Era o dia 10 de Outubro de 1970,





o nosso primeiro dia de ser macuas.

José Guerreiro
FZ, 16AGO2013


8.8.13

A Missão de Malatane

                  A Missão de malatane





25ª Reünião    

     Chovia. Estuguei o passo. Estava ansioso por chegar ao novo espaço conquistado para os nossos convívios. Tratava-se da vigésima quinta reünião, um redondo número de ordem que ampliava o desejo de reencontro e se materializava no esmêro posto pela organização em alindar a sala. Queria ter a certeza de que os menos assíduos se tinham desta vez disposto a partilhar do ‘bezerro cevado’ que os esperava. À porta, uns quantos companheiros destas parapatenses andanças, configuravam uma comissão de recepção. Senti a minha ansiedade em chegar ser igualada pelos que aguardavam de braços abertos, dando expressão e livre curso neste dia para todos tão especial no ano, a amizades com berço lá longe, no longe para onde olhavam todas as memórias.
    
     Desenvencilhei-me do capuz do anoraque e sacudi-me.

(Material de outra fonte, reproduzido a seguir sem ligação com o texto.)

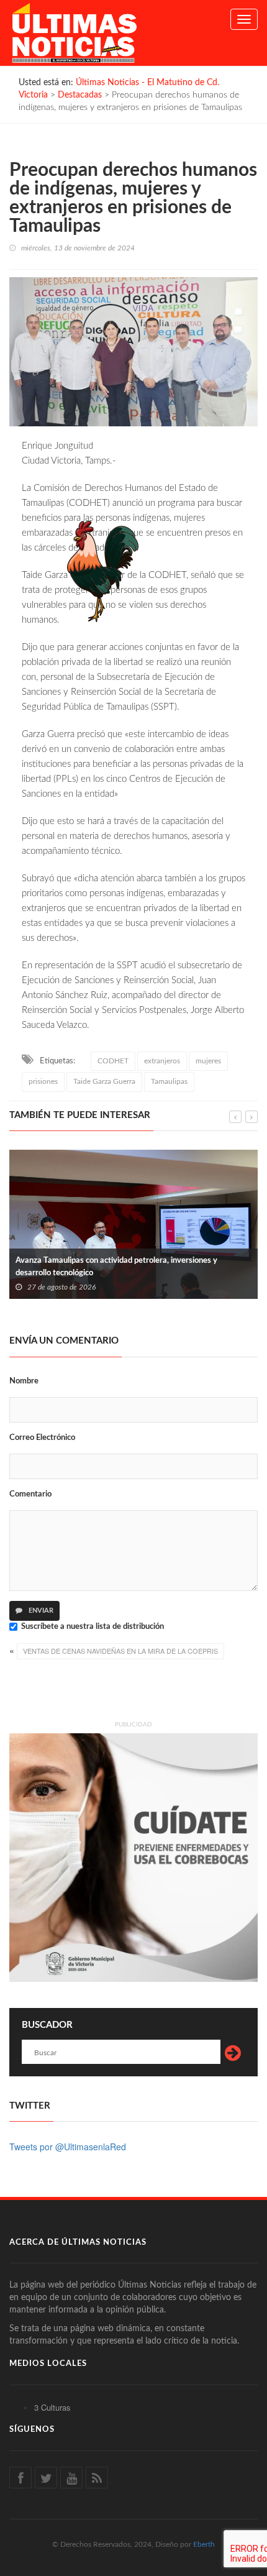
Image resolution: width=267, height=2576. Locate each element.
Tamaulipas (169, 1081)
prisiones (43, 1081)
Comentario (30, 1494)
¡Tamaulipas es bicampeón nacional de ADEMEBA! (108, 1273)
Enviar (40, 1610)
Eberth (204, 2544)
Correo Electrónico (42, 1438)
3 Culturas (52, 2407)
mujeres (208, 1061)
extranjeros (162, 1061)
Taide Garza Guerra (104, 1081)
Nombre (23, 1381)
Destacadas (80, 95)
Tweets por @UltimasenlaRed (67, 2146)
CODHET (113, 1061)
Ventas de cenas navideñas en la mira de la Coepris (120, 1651)
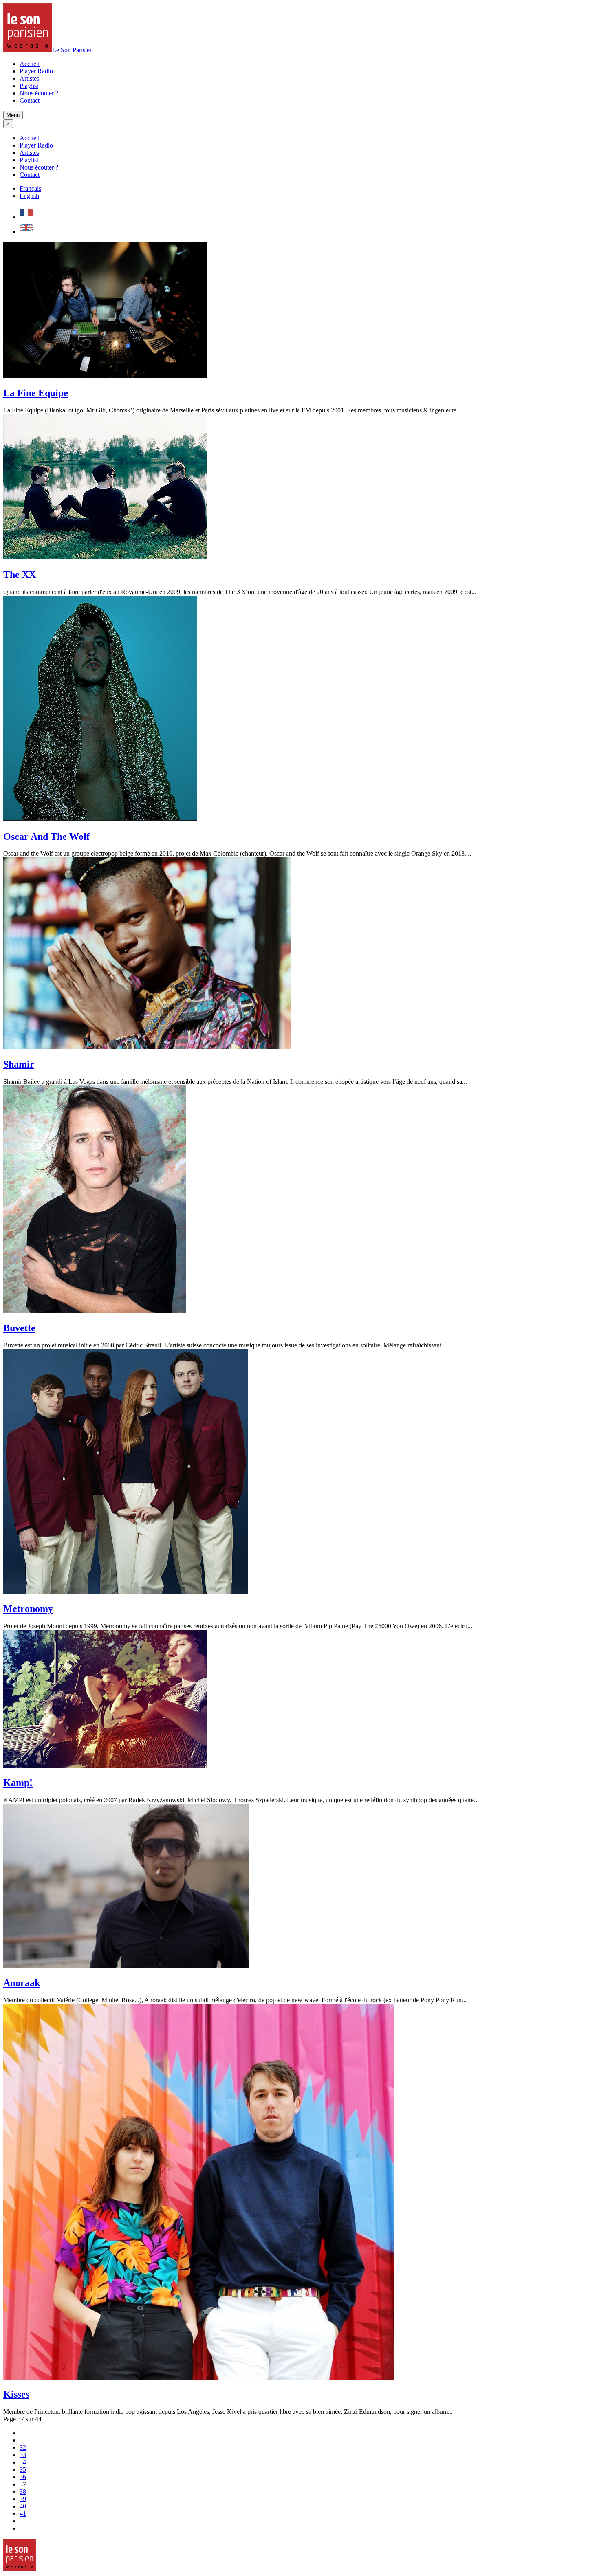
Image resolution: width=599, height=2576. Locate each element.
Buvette (19, 1328)
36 (23, 2476)
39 (23, 2498)
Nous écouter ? (39, 93)
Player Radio (36, 71)
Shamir (18, 1064)
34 (23, 2462)
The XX (19, 574)
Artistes (29, 78)
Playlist (29, 85)
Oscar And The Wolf (46, 836)
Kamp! (18, 1782)
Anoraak (21, 1982)
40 (23, 2506)
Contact (30, 100)
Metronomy (28, 1608)
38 (23, 2491)
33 (23, 2454)
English (29, 195)
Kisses (16, 2394)
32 (23, 2447)
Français (30, 188)
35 (23, 2469)
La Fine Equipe (35, 393)
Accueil (30, 63)
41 (23, 2513)
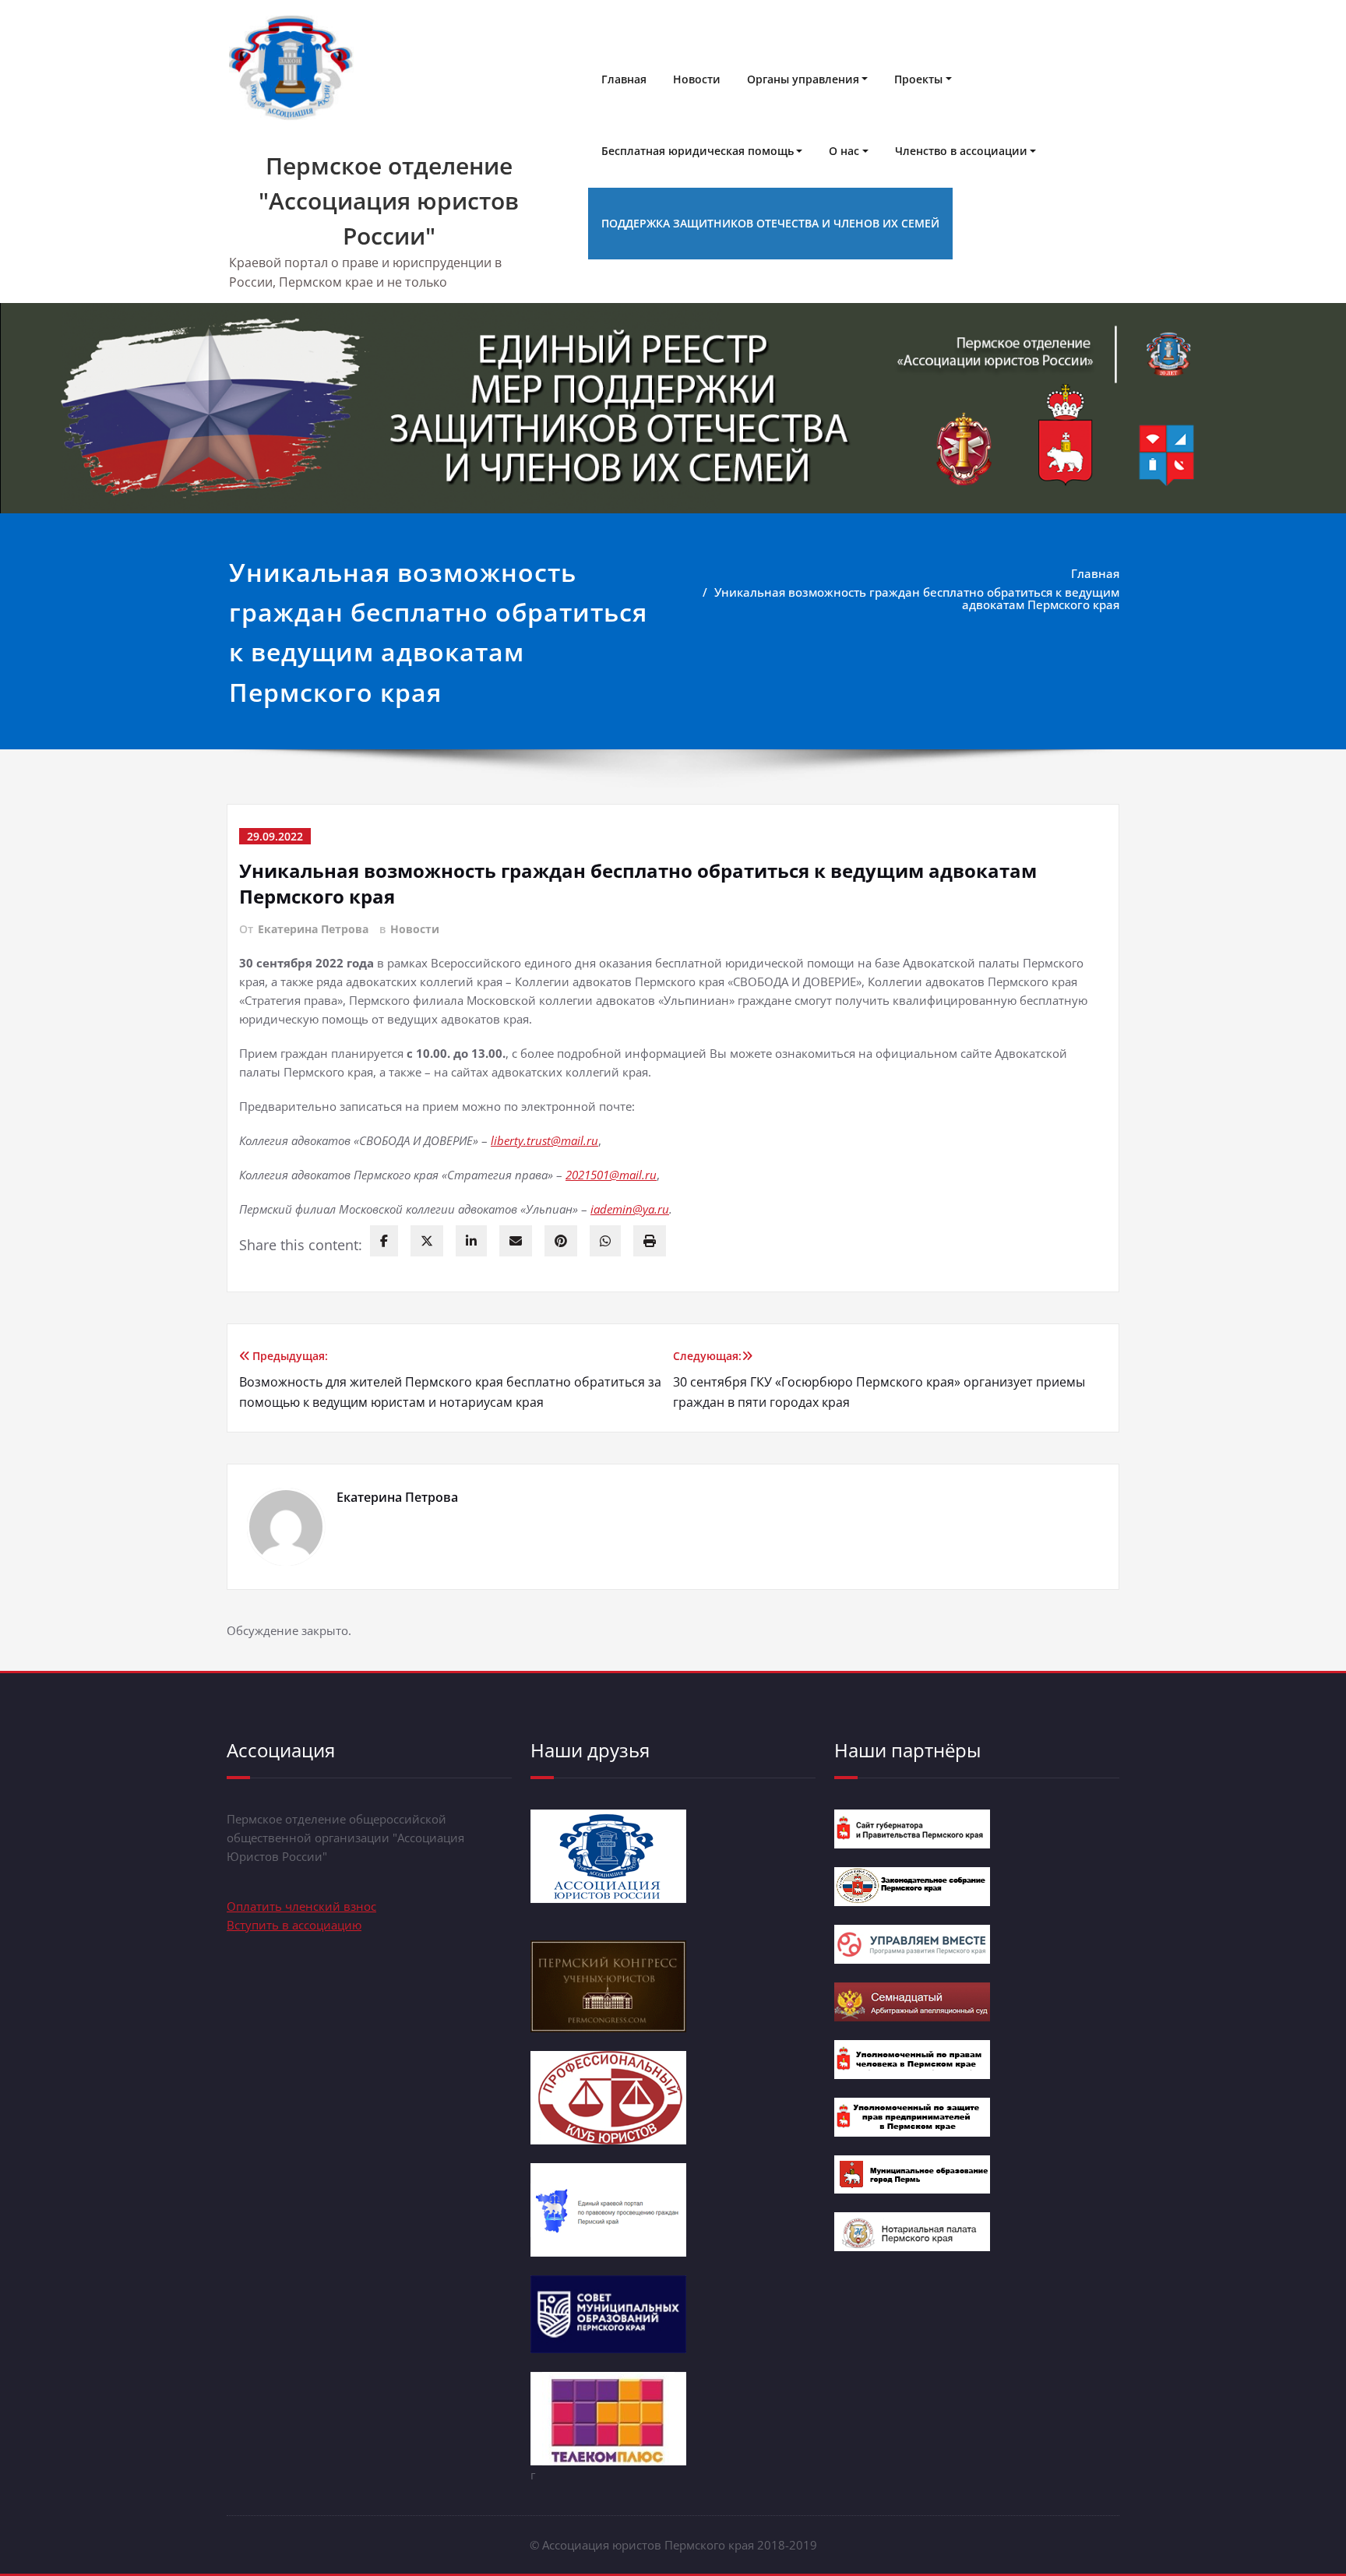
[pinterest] (560, 1240)
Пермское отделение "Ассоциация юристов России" (389, 201)
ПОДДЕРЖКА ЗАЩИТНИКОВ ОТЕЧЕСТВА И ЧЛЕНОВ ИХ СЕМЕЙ (770, 223)
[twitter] (426, 1240)
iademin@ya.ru (629, 1209)
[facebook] (384, 1240)
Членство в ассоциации (961, 150)
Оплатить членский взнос (301, 1906)
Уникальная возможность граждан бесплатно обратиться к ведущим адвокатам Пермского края (916, 598)
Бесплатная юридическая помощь (697, 150)
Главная (624, 79)
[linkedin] (471, 1240)
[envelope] (515, 1240)
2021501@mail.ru (611, 1174)
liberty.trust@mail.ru (544, 1140)
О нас (844, 150)
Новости (697, 79)
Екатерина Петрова (313, 929)
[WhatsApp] (605, 1240)
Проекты (918, 79)
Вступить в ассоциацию (294, 1925)
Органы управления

Umas primeiras saüdações… e com surpresa dou de caras com o padre Eugénio que não via desde os idos de setenta!
    
     Diz-me o Raúl: - Não o conhece, não é do seu tempo: é o padre Eugénio, da Missão de                                        Malatane.
                               
                                - Conheço, pois. Até já dancei com ele!
   

Carnaval de 1971

      Foi no Carnaval de 1971.

     Numa noite escura de meados de Fevereiro, numa silenciosa noite de António Enes, a campaínha da porta retiniu com insistência e ecoou na quietude que já se fizera em casa, de mistura com risadas de grande galhofa. Seis mascarinhas irreconhecíveis de vozes disfarçadas, faziam trejeitos, simulavam negaças, chocarreavam. 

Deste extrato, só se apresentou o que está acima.